GIVEN REQUEST:
Reproduce every one of the entries below without changing a single character, and keep each line in its original order.

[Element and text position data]
------

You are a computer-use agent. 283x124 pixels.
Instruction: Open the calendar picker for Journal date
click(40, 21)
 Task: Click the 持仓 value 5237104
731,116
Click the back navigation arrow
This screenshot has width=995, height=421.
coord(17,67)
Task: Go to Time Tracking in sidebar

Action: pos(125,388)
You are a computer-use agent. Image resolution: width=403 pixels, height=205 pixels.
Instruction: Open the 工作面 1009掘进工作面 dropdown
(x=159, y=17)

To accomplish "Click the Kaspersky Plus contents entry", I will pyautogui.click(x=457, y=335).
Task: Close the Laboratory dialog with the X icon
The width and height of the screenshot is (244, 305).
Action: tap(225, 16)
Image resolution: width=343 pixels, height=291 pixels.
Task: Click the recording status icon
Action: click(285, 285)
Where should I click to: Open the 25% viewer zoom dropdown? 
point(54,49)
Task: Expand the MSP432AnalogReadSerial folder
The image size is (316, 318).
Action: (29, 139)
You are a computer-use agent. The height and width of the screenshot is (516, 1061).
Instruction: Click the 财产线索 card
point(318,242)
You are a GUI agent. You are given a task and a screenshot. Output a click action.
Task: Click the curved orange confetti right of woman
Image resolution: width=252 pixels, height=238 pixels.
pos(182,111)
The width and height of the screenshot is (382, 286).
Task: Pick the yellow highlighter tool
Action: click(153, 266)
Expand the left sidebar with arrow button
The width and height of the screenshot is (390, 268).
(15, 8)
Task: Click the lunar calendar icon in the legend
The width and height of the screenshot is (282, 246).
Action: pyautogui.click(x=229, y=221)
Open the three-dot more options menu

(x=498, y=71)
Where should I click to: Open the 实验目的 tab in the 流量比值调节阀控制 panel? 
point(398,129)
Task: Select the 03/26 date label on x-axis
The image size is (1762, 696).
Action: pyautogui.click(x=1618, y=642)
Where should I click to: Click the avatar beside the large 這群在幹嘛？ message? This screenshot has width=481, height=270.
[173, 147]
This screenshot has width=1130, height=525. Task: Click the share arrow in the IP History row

------

WRITTEN RESPONSE:
You are a computer-use agent. 283x124 pixels.
Instruction: Open the calendar picker for Journal date
click(40, 21)
 Task: Click the 持仓 value 5237104
731,116
Click the back navigation arrow
This screenshot has width=995, height=421.
coord(17,67)
Task: Go to Time Tracking in sidebar

Action: pos(125,388)
You are a computer-use agent. Image resolution: width=403 pixels, height=205 pixels.
Instruction: Open the 工作面 1009掘进工作面 dropdown
(x=159, y=17)

To accomplish "Click the Kaspersky Plus contents entry", I will pyautogui.click(x=457, y=335).
Task: Close the Laboratory dialog with the X icon
The width and height of the screenshot is (244, 305).
Action: tap(225, 16)
Image resolution: width=343 pixels, height=291 pixels.
Task: Click the recording status icon
Action: click(285, 285)
Where should I click to: Open the 25% viewer zoom dropdown? 
point(54,49)
Task: Expand the MSP432AnalogReadSerial folder
The image size is (316, 318).
Action: (29, 139)
You are a computer-use agent. The height and width of the screenshot is (516, 1061).
Instruction: Click the 财产线索 card
point(318,242)
You are a GUI agent. You are given a task and a screenshot. Output a click action.
Task: Click the curved orange confetti right of woman
Image resolution: width=252 pixels, height=238 pixels.
pos(182,111)
The width and height of the screenshot is (382, 286).
Task: Pick the yellow highlighter tool
Action: click(153, 266)
Expand the left sidebar with arrow button
The width and height of the screenshot is (390, 268).
(15, 8)
Task: Click the lunar calendar icon in the legend
The width and height of the screenshot is (282, 246).
Action: pyautogui.click(x=229, y=221)
Open the three-dot more options menu

(x=498, y=71)
Where should I click to: Open the 实验目的 tab in the 流量比值调节阀控制 panel? 
point(398,129)
Task: Select the 03/26 date label on x-axis
The image size is (1762, 696).
Action: pyautogui.click(x=1618, y=642)
Where should I click to: Click the avatar beside the large 這群在幹嘛？ message? This screenshot has width=481, height=270.
[173, 147]
This screenshot has width=1130, height=525. Task: Click the share arrow in the IP History row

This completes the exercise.